PROVIDED RECORDS:

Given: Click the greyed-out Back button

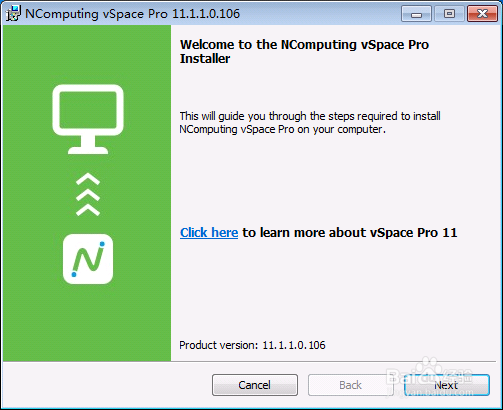Looking at the screenshot, I should click(x=350, y=385).

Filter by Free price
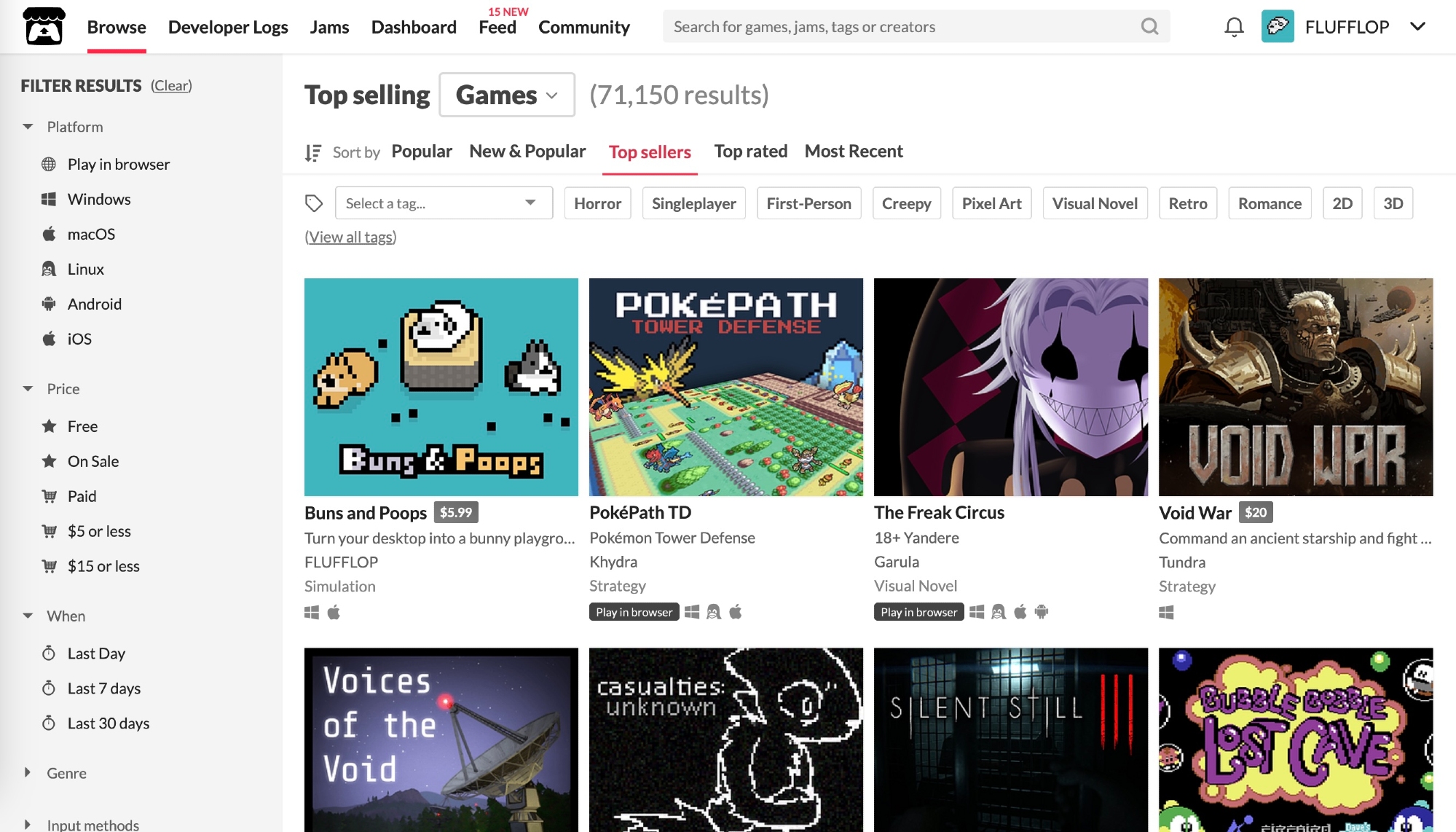tap(82, 426)
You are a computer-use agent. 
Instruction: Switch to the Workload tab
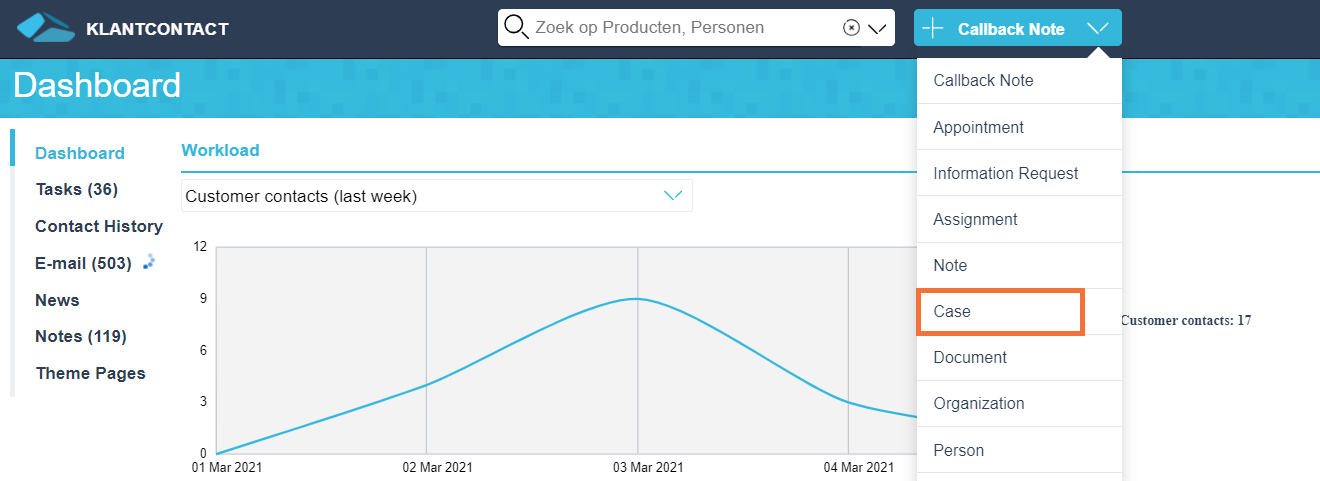[x=220, y=150]
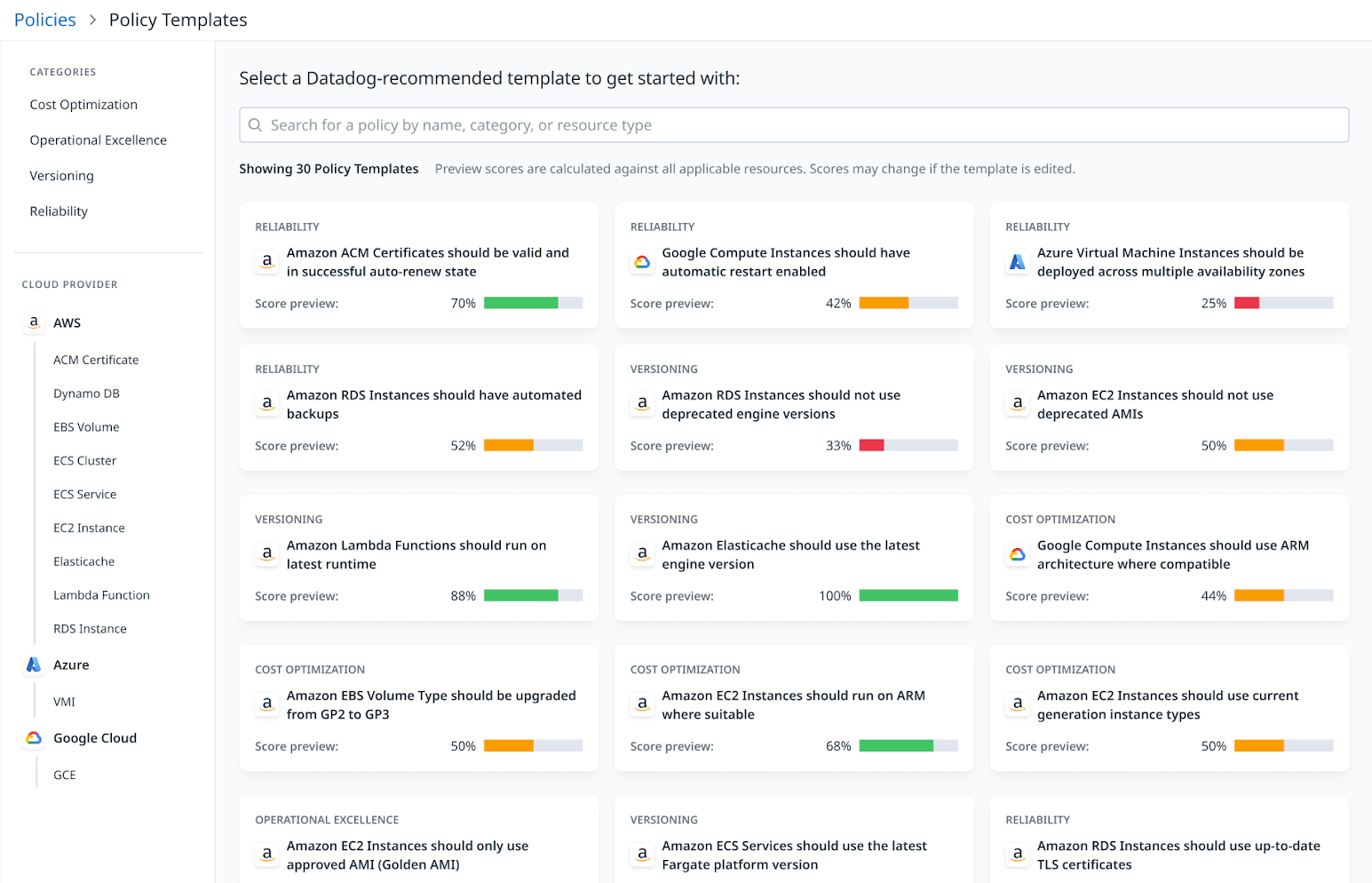Click AWS icon on ACM Certificates card

click(267, 262)
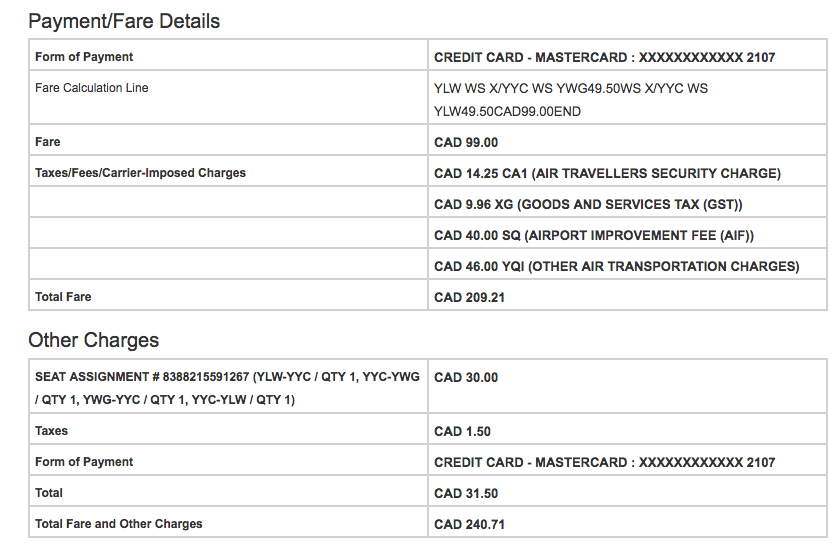The width and height of the screenshot is (838, 548).
Task: Select the CAD 30.00 seat assignment amount
Action: tap(466, 377)
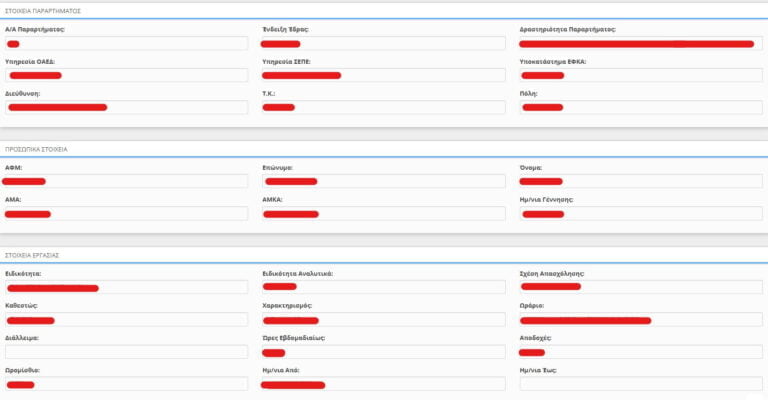Click into the ΑΜΚΑ input field
Image resolution: width=768 pixels, height=400 pixels.
click(383, 214)
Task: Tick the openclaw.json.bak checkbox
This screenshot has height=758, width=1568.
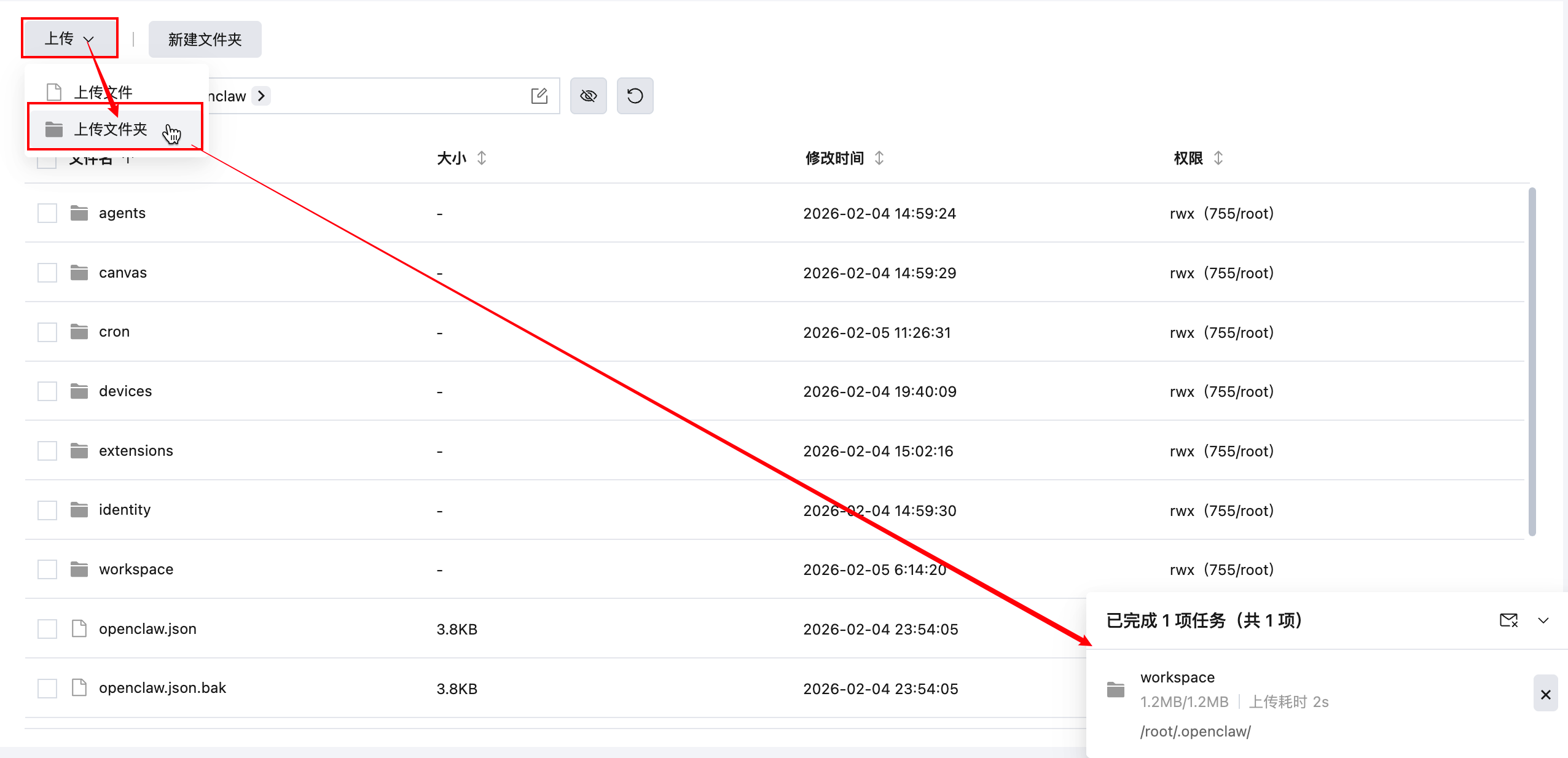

OBJECTIVE: Repeat every row above word for word, leaving the pictures out.

CORRECT RESULT:
Given: Click the greyed-out Back button

Looking at the screenshot, I should click(x=350, y=385).

Filter by Free price
tap(82, 426)
You are a computer-use agent. 
Instruction: Switch to the Workload tab
[x=220, y=150]
Click AWS icon on ACM Certificates card

click(267, 262)
The width and height of the screenshot is (838, 548).
Task: Select the CAD 30.00 seat assignment amount
Action: tap(466, 377)
Click into the ΑΜΚΑ input field
Image resolution: width=768 pixels, height=400 pixels.
click(383, 214)
Task: Tick the openclaw.json.bak checkbox
This screenshot has height=758, width=1568.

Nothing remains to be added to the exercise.